DOCUMENT EXTRACT —
=== Section Start ===
We were also surprised to learn that temperatures inside our collector did not directly reflect the differences in outside air temperature. In the middle of the winter, with the blower turned off, it didn't seem to matter much whether it was five or 40 degrees above zero outside. The temperature inside the double glazed collector usually hit 140 degrees by about 10:00 a.m., rose to 150 or 160 somewhere between 11:30 a.m. and 1:30 p.m., and then fell back to 140 by 4:00 p.m. With the blower running, these figures all dropped about 30 degrees right across the board. (Remember, too, that our collector is set up in Springfield, Missouri. Readings will be somewhat different for any unit you build if you live at a different latitude, your area experiences more or less cloud cover, etc.)

From our observations, then, we have concluded that the outside air temperature makes practically no difference in the performance of our vertically mounted collector. The angle of the sun, however, makes a great deal of difference in the unit's output ... and, interestingly enough, these variations in output work entirely to our advantage.

That is: During the coldest months of winter (outside air temperatures of five to 40 degrees Fahrenheit), when the sun is lowest in the sky, our collector—as we've already stated—hits a maximum internal temperature (blower off) of 150 to 160 degrees. In May, though (outside air temperature of 80 degrees), with the sun much higher in the sky, the collector warms up inside (blower off) to only about 120 degrees!

A vertically mounted collector, then, works just the way we'd all like a solarenergy trap to work. It catches a lot of the sun's rays in the winter (exactly when we want it to), and absorbs increasingly less of those rays as Ole Sol rises higher in the sky and the weather warms (which is precisely the time that we don't want a solar or any other kind of heating system to work well at all).
=== Section End ===
DIRECTIVE 1 — Summarize the solar collector passage in two sentences.
DIRECTIVE 2 — Extract the stretch of the solar collector passage that begins at the words containing "We were also" and stops after "cloud cover, etc.)".
The lines that come next have no connection to the solar collector passage.

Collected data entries
=== Section Start ===
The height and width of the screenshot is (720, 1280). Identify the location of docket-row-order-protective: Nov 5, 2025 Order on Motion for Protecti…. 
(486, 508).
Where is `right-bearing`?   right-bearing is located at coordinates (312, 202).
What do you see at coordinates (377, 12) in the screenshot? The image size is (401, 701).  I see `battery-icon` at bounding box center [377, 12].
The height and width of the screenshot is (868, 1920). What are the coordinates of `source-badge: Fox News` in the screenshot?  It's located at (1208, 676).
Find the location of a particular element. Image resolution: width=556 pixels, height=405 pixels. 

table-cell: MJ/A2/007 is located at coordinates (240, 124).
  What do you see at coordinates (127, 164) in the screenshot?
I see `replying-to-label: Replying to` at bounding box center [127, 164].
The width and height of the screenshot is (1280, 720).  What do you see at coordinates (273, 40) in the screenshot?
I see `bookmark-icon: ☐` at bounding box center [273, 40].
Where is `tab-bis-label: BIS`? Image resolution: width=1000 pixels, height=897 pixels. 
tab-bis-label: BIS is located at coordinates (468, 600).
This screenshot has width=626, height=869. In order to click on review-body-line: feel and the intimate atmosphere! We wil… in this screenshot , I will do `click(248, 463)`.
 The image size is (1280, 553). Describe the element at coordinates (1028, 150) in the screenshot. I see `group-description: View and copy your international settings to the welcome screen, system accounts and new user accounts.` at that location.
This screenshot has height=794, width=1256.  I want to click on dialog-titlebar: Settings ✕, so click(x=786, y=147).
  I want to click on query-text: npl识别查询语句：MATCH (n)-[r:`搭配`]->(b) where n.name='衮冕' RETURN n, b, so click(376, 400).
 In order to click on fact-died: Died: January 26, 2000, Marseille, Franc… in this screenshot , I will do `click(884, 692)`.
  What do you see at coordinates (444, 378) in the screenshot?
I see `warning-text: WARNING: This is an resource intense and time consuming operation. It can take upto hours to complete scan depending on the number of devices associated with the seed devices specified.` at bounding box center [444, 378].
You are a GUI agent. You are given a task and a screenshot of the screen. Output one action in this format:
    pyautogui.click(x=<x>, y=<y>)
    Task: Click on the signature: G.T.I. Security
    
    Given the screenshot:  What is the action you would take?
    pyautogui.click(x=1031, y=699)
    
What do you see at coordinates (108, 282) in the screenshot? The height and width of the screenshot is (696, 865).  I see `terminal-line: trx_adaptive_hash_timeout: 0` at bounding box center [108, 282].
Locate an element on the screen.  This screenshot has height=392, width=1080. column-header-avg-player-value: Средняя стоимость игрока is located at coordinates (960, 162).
=== Section End ===
EXPECTED ANSWER 1 — Outside air temperature made practically no difference to the vertically mounted collector in Springfield, Missouri, which reached 150 to 160 degrees inside around midday in winter with the blower off, while running the blower dropped the readings by about 30 degrees. The angle of the sun mattered a great deal, so the collector warmed to only about 120 degrees in May, catching a lot of the sun's rays in winter and absorbing less of them as the sun rises higher and the weather warms.

EXPECTED ANSWER 2 —
We were also surprised to learn that temperatures inside our collector did not directly reflect the differences in outside air temperature. In the middle of the winter, with the blower turned off, it didn't seem to matter much whether it was five or 40 degrees above zero outside. The temperature inside the double glazed collector usually hit 140 degrees by about 10:00 a.m., rose to 150 or 160 somewhere between 11:30 a.m. and 1:30 p.m., and then fell back to 140 by 4:00 p.m. With the blower running, these figures all dropped about 30 degrees right across the board. (Remember, too, that our collector is set up in Springfield, Missouri. Readings will be somewhat different for any unit you build if you live at a different latitude, your area experiences more or less cloud cover, etc.)